- EXERCISE
Your task is to repeat all of the data exactly while excluding the pictures.

- RECORD EXCERPTS
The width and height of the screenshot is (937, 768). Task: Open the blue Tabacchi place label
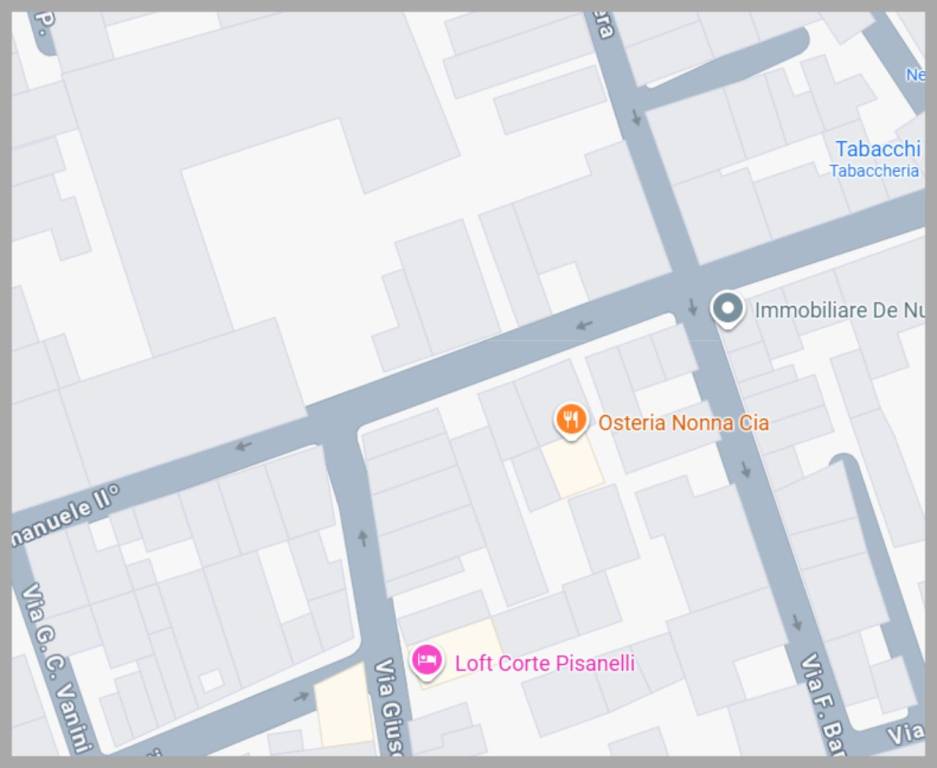coord(877,148)
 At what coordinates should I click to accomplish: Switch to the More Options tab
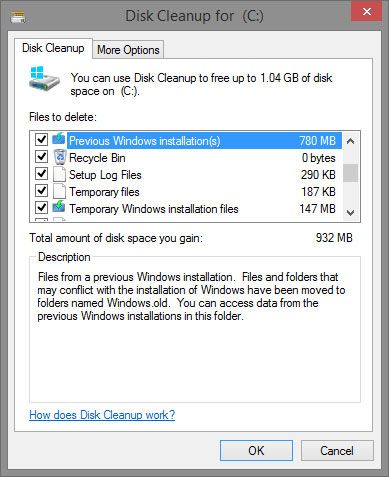point(128,50)
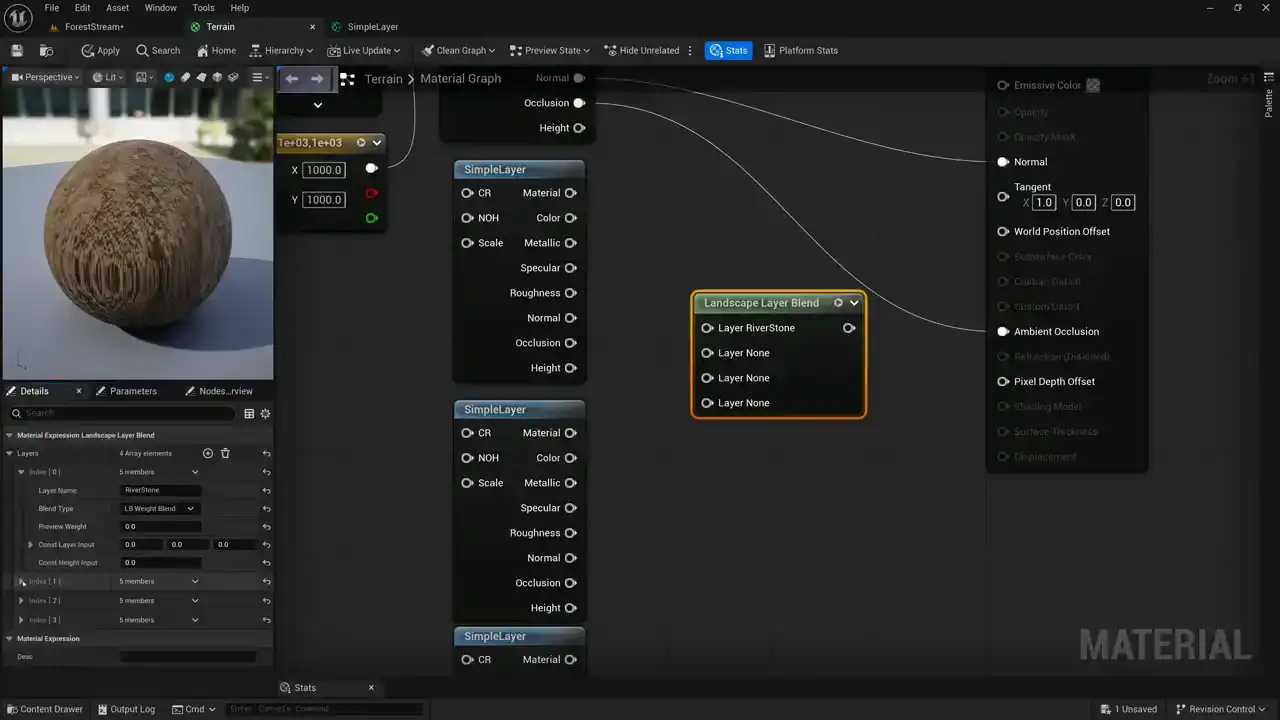This screenshot has width=1280, height=720.
Task: Click the RiverStone Layer Name field
Action: click(160, 491)
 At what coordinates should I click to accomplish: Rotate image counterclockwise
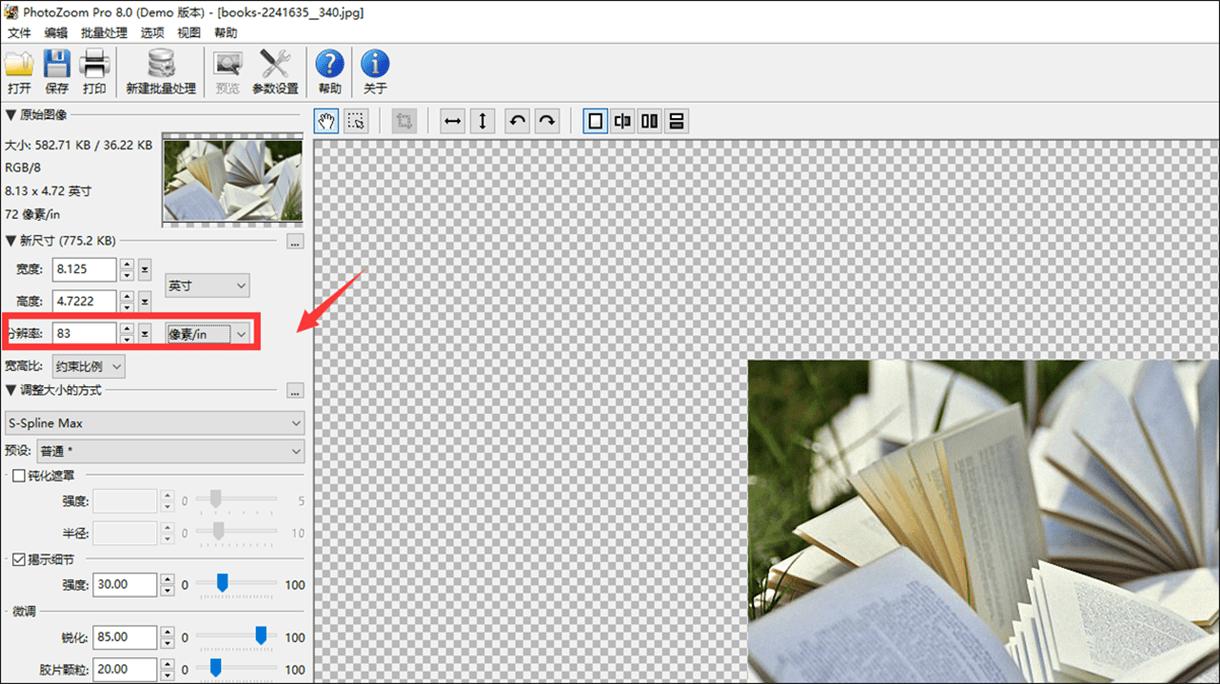click(516, 121)
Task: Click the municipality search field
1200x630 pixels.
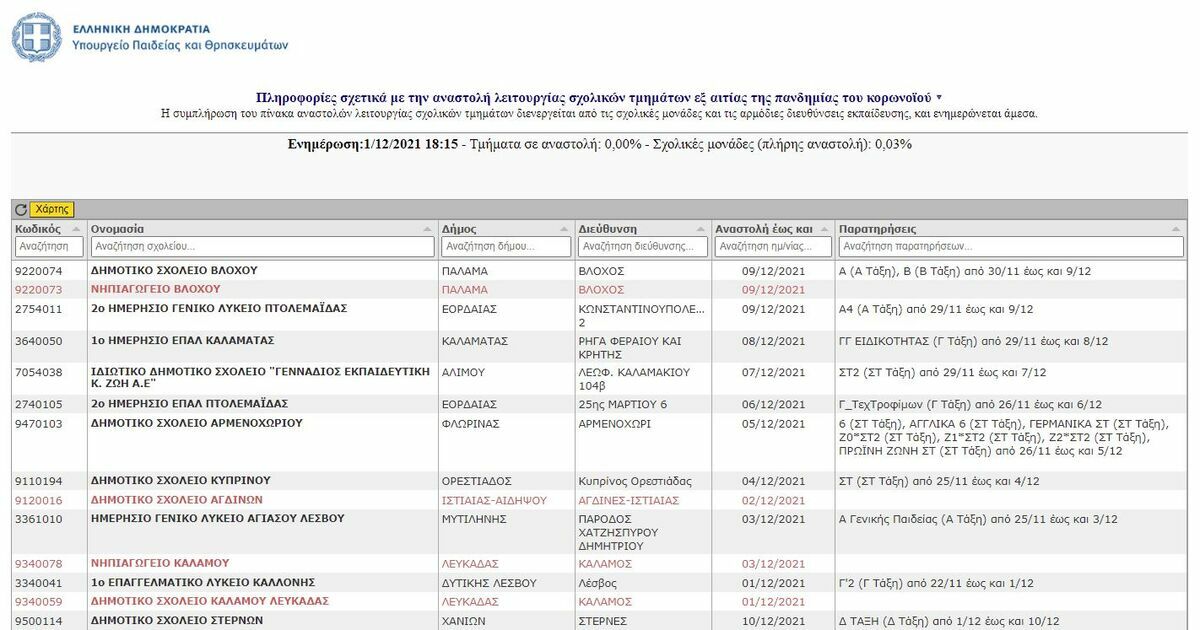Action: tap(506, 246)
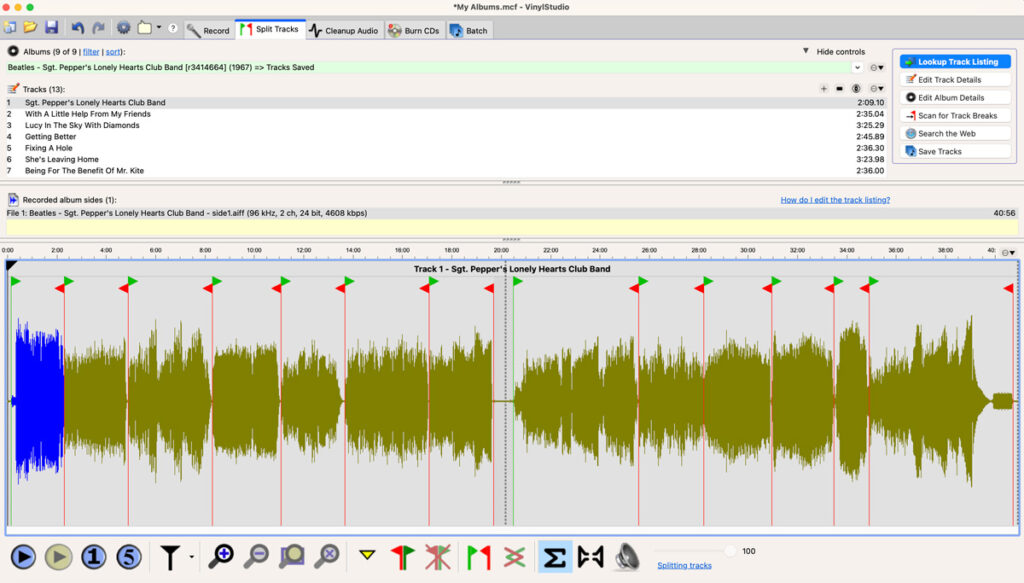Toggle the bowtie-shaped waveform button
Image resolution: width=1024 pixels, height=583 pixels.
click(591, 556)
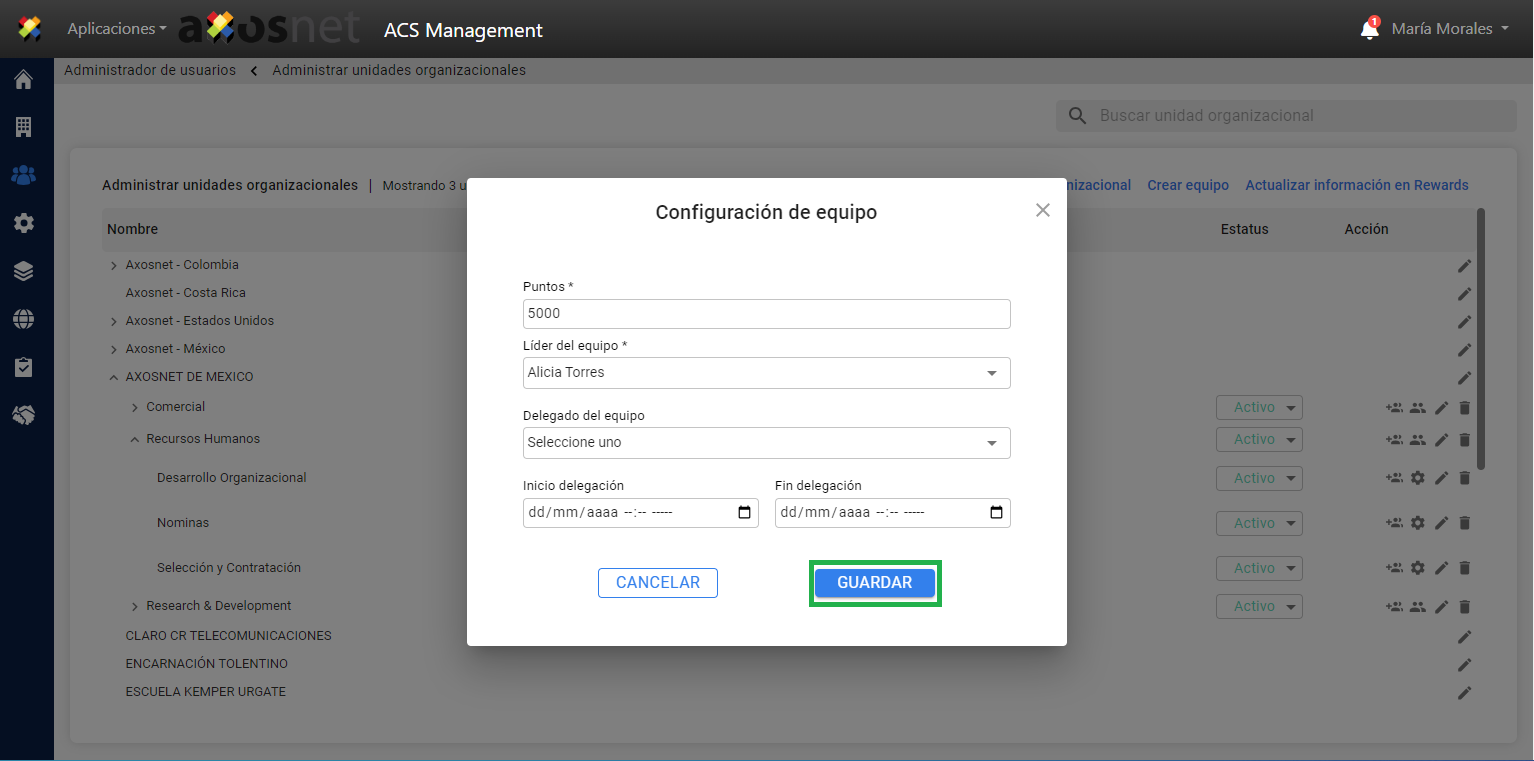Click the users group sidebar icon
Screen dimensions: 1534x761
pyautogui.click(x=23, y=175)
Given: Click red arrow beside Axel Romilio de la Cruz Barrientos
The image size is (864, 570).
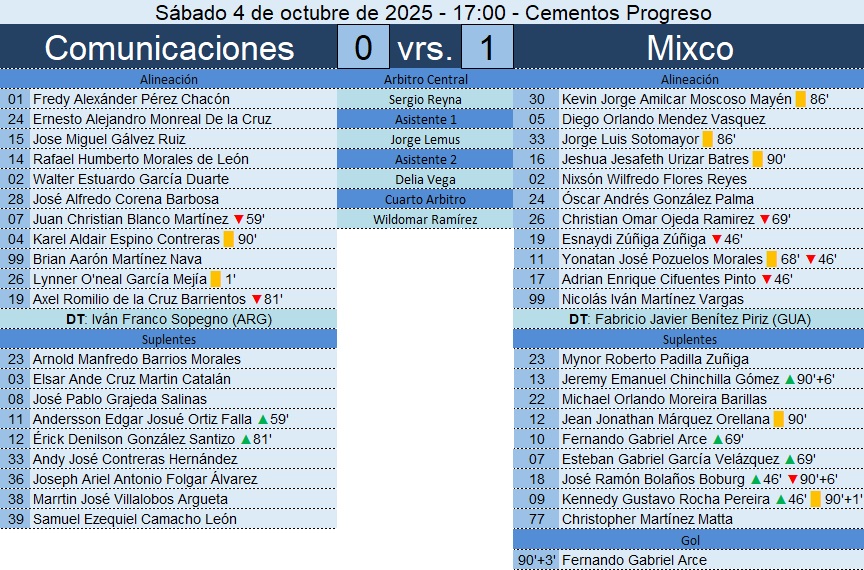Looking at the screenshot, I should 256,299.
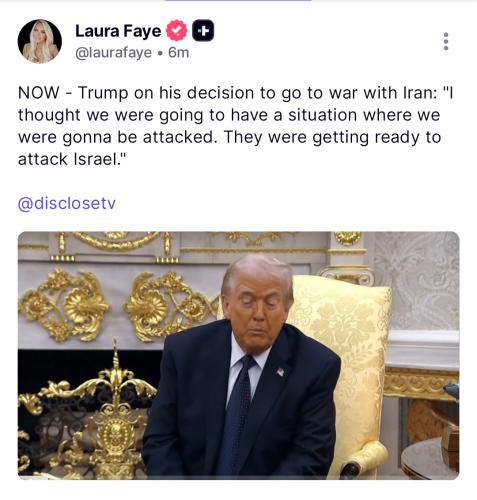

- WRITTEN SOLUTION
The width and height of the screenshot is (937, 768). Task: Open the blue Tabacchi place label
coord(877,148)
 At what coordinates should I click to accomplish: Switch to the More Options tab
point(128,50)
This screenshot has width=1280, height=720.
Task: Click the RiverStone Layer Name field
Action: click(160, 491)
 At what coordinates should I click to accomplish: Rotate image counterclockwise
click(516, 121)
Task: Click the municipality search field
1200x630 pixels.
Action: tap(506, 246)
Toggle the bowtie-shaped waveform button
Image resolution: width=1024 pixels, height=583 pixels.
click(591, 556)
Click the users group sidebar icon
Screen dimensions: 1534x761
pyautogui.click(x=23, y=175)
Given: Click red arrow beside Axel Romilio de la Cruz Barrientos
The image size is (864, 570).
Looking at the screenshot, I should 256,299.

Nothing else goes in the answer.